The cemetery is planted with Austrian black pines, holly oaks, and Turkey oaks. Its undergrowth is composed of Austrian pines, alders, common oak trees, American red oak trees, holly oak trees, ash trees, sycamore trees, maple trees, and a few maritime pines and pine trees. It is decorated by polyantha roses, common heather and Erica heather.

==In popular culture==
- In Saving Private Ryan (1998), the cemetery is featured at the beginning and end, showing World War II veteran Private James Francis Ryan accompanied by his family. In the beginning of the film, he makes his way to the grave of Captain John Miller (played by Tom Hanks). At the end, Ryan, who was instructed by Miller to earn the sacrifices made to send him home, says that he lived his life as best as he could and hopes that he has earned all that Miller and his men did for him.
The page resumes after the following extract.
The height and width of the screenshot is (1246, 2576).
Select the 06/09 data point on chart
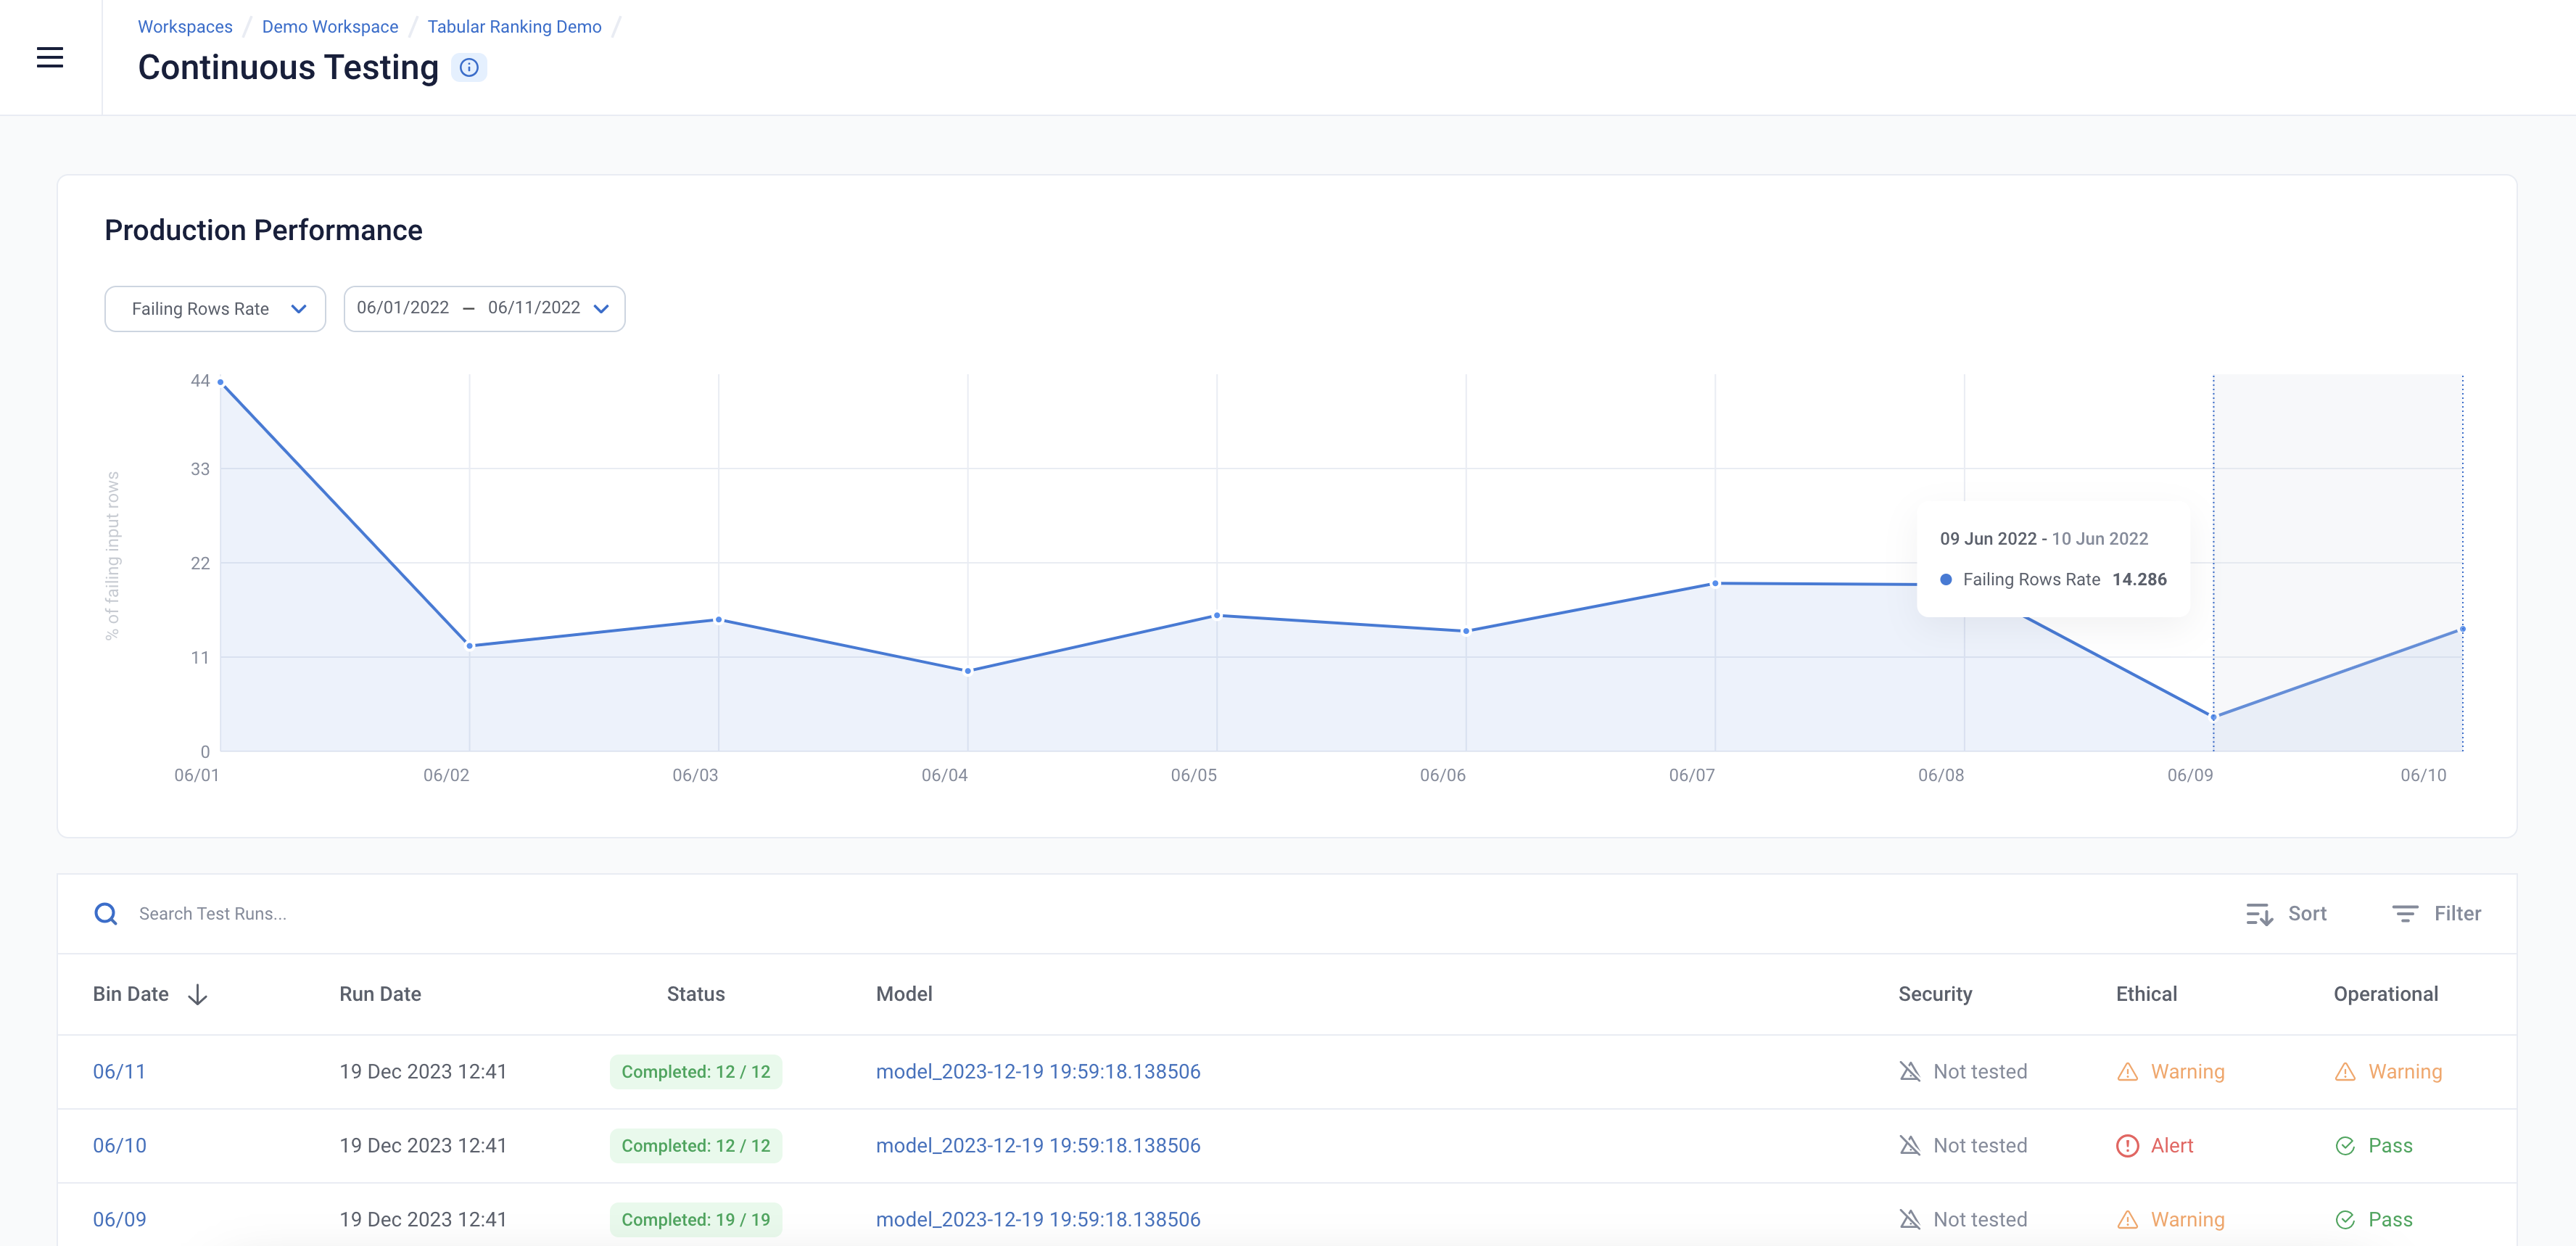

After asking for confirmation from his wife that he lived a good life and was a good man, Ryan salutes the grave (both the grave and Captain John Miller are fictional; the headstone for Miller was only brought to the cemetery for the movie). The Private Ryan story is based upon the story of the Niland brothers, two of whom are buried in the cemetery; references are also made to the five Sullivan brothers, who were all killed in the "Juneau incident".
- Symphonic Prelude (The Cemetery at Colleville-sur-Mer), by Mark Camphouse, portrays the battle in a way that battles are commonly depicted for bands: a slow introduction followed by a moderate tempo body and a majestic ending.
- The cemetery is featured on the album cover of the 1977 Scorpions album Taken by Force.